A chapel which has been serving worshippers high on the Yorkshire fells since the time of the Brontes is on the verge of extinction.

A regular congregation of just seven worshippers keeps the tradition alive at Scar Top, next to Ponden reservoir at Stanbury, near Keighley.

With the eldest member Daisy Tempest at 82 and the youngest, Kathleen Snowden aged 59, they fear if more people don't attend, it could fold.

They are joined on Sundays in the 200-seat building by organist Geoffrey Nixon, 74, of Oakworth, Teresa Baines, 66, of Stanbury and Kathleen Snowden, 59, of Scar Top and another occasional worshipper.

Every two weeks, Dorothy Pickersgill arrives with her elderly mother Margaret Pickles from Hawksworth.

Like Mrs Tempest, Mrs Pickles has been a member of the 188-year-old church all her life.

Now they all fear that if it closes, it could be converted into a house, as many others have in the Worth valley.

Mrs Baines said: "Recently, one chap came in after seeing a crack in the window and thought it wasn't used and was up for sale.

"They think it's unused. But of course it is used and we look after it well.
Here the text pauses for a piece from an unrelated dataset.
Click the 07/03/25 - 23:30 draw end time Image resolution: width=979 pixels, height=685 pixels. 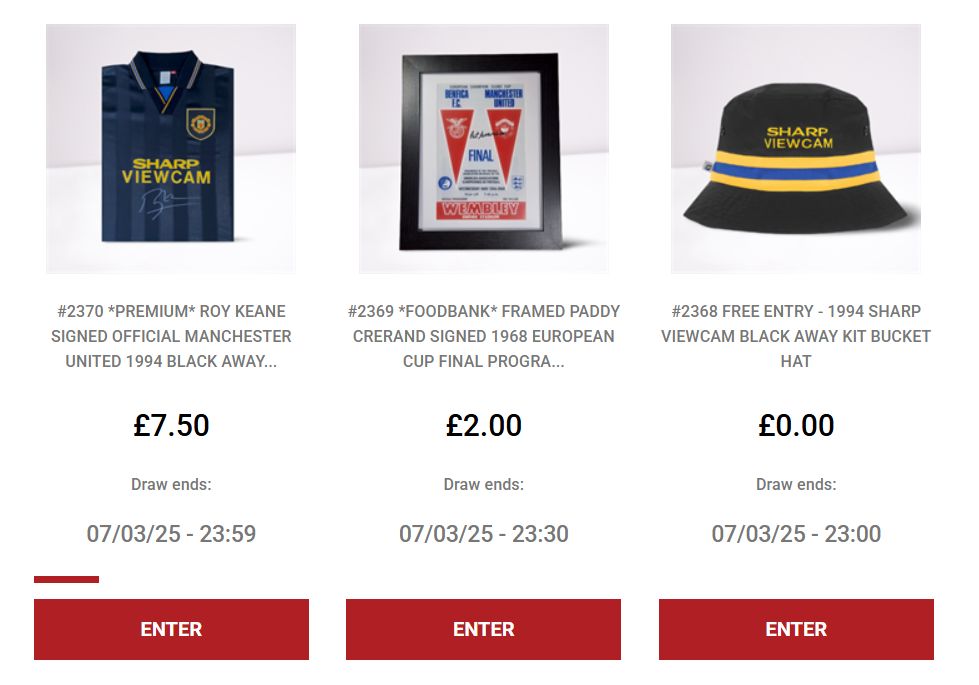tap(483, 534)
"This place is exactly as it was when it was refurbished in 1869. So many others have been ripped apart inside, but we're determined to keep it as it is."

The chapel has its original pitch pine benches on the ground floor and boxed pews in the gallery, which were originally rented by folk from higher social strata.

The decorated organ, which still plays, came secondhand in 1902.

It was played by Mr Nixon on the centenary of the building's extension in 1969.

"None of us will stop coming unless we are unable," said Mrs Tempest, who recently gave up driving and relies on lifts.

"I took the bus once which meant walking from Stanbury.

"I made some sandwiches because I had such a long time to wait for the service to start,"

She stressed the chapel was financially sound and that the regular attenders acted as trustees.

Mrs Tempest was on the cradle roll at the chapel Sunday School aged just two and helped run it as a 17-year-old when she lived at nearby Burn Side Farm.

As an independent chapel - it severed links with the Methodist circuit 30 years ago - the congregation has to find a preacher.

Mrs Baines, who has the job of contacting them, said: "We always seem to be able to get one. They come from all over - as far as Burnley and Oldham. When occasionally people call in, we always ask if they preach and if they do they are welcomed."

The non-denominational chapel, which was built as an independent place of worship in 1818 and had a brief connection with Methodism, also has a licence to hold weddings.

It is understood to have been built by Robert Heaton, of Ponden Hall, who was a friend of the Bronte sisters.

They would travel over from Haworth to use his extensive library.

It was enlarged in 1869, when it is believed an extra storey was added along with the vestry, choir and gallery.